Sur les murs : Du Grand lac des Esclaves aux fjords islandais

08 février 2018
Avant d'extraire son filet de pêche hors de l'eau, Shawn Buckley casse la glace reformée 
sur le trou à l'aide d'un ciseau à glace. (Crédit photo: Carole Musialek)

Avant d'extraire son filet de pêche hors de l'eau, Shawn Buckley casse la glace reformée sur le trou à l'aide d'un ciseau à glace. (Crédit photo: Carole Musialek)

Jusqu’à la fin du mois de février, Carole Musialek, photographe amateure, présente une exposition d’images de pêche, dans les locaux de l’Association franco-culturelle de Yellowknife (AFCY).

 

La série d’images relate les différentes étapes qu’implique la pêche sous la glace sur le Grand lac des Esclaves. Traductrice les jours de semaine, Carole Musialek a eu l’occasion d’accompagner dans ses temps libres, le duo Shawn Buckley et Stéphanie Vaillancourt lors de plusieurs excursions de pêche. Pas exactement du sport, loin d’être un moment de détente à regarder sa ligne s’enfoncer dans l’eau.

La pêche sous la glace implique de s'acquitter de tâches fastidieuses et exigeantes sur le plan physique, le tout en constante exposition aux éléments.
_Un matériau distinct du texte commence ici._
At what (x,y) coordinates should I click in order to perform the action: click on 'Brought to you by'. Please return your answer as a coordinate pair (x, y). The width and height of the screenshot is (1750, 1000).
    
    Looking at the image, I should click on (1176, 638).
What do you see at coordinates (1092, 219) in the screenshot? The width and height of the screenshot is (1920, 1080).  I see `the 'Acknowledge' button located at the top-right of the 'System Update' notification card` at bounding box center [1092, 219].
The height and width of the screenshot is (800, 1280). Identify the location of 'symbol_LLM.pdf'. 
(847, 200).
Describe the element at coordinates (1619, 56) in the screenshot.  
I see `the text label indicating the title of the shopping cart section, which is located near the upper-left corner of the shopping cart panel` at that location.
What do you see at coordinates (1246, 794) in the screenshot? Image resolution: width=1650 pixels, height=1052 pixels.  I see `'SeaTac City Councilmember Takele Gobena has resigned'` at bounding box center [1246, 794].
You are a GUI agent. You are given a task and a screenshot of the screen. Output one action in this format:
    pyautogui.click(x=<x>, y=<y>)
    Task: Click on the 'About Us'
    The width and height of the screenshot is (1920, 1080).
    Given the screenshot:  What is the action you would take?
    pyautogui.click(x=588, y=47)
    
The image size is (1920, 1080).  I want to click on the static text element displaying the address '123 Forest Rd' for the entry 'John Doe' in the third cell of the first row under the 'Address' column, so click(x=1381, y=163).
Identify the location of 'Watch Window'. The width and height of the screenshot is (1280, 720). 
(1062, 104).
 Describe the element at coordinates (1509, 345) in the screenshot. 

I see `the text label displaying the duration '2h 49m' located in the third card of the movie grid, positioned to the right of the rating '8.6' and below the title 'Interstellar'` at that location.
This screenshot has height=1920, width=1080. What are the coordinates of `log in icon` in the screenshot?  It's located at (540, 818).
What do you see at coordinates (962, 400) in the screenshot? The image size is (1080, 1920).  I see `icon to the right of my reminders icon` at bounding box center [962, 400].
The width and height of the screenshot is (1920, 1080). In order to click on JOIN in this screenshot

Se rendre au bon endroit - pour le coup, à bord d’un engin incroyable, le classique Bombardier R18 -, creuser dans le manteau épais et glacé de cet immense corps d’eau douce, installer les filets, ne sont que quelques-unes des étapes impératives avant de mettre la main sur la récompense. Idéalement, un gros inconnu, alias le fameux poisson blanc du Grand lac.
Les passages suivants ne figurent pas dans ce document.